Data on locating visible targets:
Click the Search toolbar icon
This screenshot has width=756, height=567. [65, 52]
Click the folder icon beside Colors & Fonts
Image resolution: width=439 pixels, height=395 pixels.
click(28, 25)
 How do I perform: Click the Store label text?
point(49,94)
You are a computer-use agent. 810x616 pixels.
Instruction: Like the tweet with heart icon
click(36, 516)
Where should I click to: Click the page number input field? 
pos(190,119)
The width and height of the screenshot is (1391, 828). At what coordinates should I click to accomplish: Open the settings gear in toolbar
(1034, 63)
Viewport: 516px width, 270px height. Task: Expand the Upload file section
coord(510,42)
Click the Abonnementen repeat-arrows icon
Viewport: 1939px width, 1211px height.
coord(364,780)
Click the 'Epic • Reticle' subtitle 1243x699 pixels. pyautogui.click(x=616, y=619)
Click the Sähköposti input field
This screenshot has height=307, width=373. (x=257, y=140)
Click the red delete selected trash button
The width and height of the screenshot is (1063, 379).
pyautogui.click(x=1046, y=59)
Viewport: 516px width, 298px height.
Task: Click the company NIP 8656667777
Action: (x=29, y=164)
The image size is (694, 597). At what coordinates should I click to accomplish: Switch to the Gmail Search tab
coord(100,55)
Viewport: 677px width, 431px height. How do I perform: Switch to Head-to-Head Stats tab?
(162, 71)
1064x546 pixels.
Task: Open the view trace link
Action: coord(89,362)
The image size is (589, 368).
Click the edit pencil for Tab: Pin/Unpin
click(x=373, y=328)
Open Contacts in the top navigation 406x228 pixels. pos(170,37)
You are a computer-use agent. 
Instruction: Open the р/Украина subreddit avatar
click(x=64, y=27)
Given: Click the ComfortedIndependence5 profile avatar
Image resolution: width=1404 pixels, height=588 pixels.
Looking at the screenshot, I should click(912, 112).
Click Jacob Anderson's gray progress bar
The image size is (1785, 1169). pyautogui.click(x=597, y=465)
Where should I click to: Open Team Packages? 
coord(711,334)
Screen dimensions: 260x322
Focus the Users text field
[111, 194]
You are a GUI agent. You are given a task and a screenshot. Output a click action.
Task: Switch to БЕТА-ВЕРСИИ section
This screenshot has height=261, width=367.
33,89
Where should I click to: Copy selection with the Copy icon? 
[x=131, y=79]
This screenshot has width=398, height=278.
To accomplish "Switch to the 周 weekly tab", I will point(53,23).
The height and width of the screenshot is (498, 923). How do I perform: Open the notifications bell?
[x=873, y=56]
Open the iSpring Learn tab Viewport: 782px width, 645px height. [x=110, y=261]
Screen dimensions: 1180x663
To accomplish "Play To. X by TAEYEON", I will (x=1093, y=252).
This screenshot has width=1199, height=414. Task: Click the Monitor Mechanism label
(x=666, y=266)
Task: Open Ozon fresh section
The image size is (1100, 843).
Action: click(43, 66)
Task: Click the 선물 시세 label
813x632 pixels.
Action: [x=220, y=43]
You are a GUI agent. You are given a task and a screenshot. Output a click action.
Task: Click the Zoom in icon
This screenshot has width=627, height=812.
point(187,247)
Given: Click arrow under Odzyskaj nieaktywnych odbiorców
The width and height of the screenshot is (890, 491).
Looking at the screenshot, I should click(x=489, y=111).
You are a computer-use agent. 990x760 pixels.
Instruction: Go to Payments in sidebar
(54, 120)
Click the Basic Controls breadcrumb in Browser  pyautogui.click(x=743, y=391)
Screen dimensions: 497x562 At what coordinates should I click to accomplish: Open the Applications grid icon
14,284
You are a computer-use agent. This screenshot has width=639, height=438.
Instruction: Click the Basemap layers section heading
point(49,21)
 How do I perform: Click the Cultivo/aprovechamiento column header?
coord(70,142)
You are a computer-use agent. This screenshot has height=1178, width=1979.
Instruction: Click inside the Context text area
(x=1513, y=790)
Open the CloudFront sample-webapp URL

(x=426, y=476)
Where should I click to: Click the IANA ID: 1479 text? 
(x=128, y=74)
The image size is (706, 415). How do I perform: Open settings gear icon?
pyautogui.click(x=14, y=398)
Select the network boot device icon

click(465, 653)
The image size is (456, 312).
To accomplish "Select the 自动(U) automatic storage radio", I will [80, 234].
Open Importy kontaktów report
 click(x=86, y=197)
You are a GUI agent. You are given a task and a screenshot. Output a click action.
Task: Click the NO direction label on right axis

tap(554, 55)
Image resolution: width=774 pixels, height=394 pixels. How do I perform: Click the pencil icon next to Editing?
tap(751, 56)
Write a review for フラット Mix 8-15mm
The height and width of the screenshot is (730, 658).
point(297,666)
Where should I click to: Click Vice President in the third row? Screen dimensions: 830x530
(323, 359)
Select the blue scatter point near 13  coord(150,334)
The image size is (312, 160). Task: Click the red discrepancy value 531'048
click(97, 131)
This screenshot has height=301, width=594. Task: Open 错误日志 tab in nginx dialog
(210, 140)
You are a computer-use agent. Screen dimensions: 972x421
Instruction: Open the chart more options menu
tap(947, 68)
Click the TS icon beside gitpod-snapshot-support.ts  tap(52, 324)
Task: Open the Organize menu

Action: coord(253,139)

- [TASK TO CARRY OUT]:
Rewrite the section that opens with the line containing "Task: Click the 선물 시세 label" and closes with the line containing "coord(70,142)", swapping "Zoom in" for "Zoom out" and keeping everything else unchanged.

- [RESULT BELOW]:
Task: Click the 선물 시세 label
813x632 pixels.
Action: [x=220, y=43]
You are a GUI agent. You are given a task and a screenshot. Output a click action.
Task: Click the Zoom out icon
This screenshot has width=627, height=812.
point(187,247)
Given: Click arrow under Odzyskaj nieaktywnych odbiorców
The width and height of the screenshot is (890, 491).
Looking at the screenshot, I should click(x=489, y=111).
You are a computer-use agent. 990x760 pixels.
Instruction: Go to Payments in sidebar
(54, 120)
Click the Basic Controls breadcrumb in Browser  pyautogui.click(x=743, y=391)
Screen dimensions: 497x562 At what coordinates should I click to accomplish: Open the Applications grid icon
14,284
You are a computer-use agent. This screenshot has width=639, height=438.
Instruction: Click the Basemap layers section heading
point(49,21)
 How do I perform: Click the Cultivo/aprovechamiento column header?
coord(70,142)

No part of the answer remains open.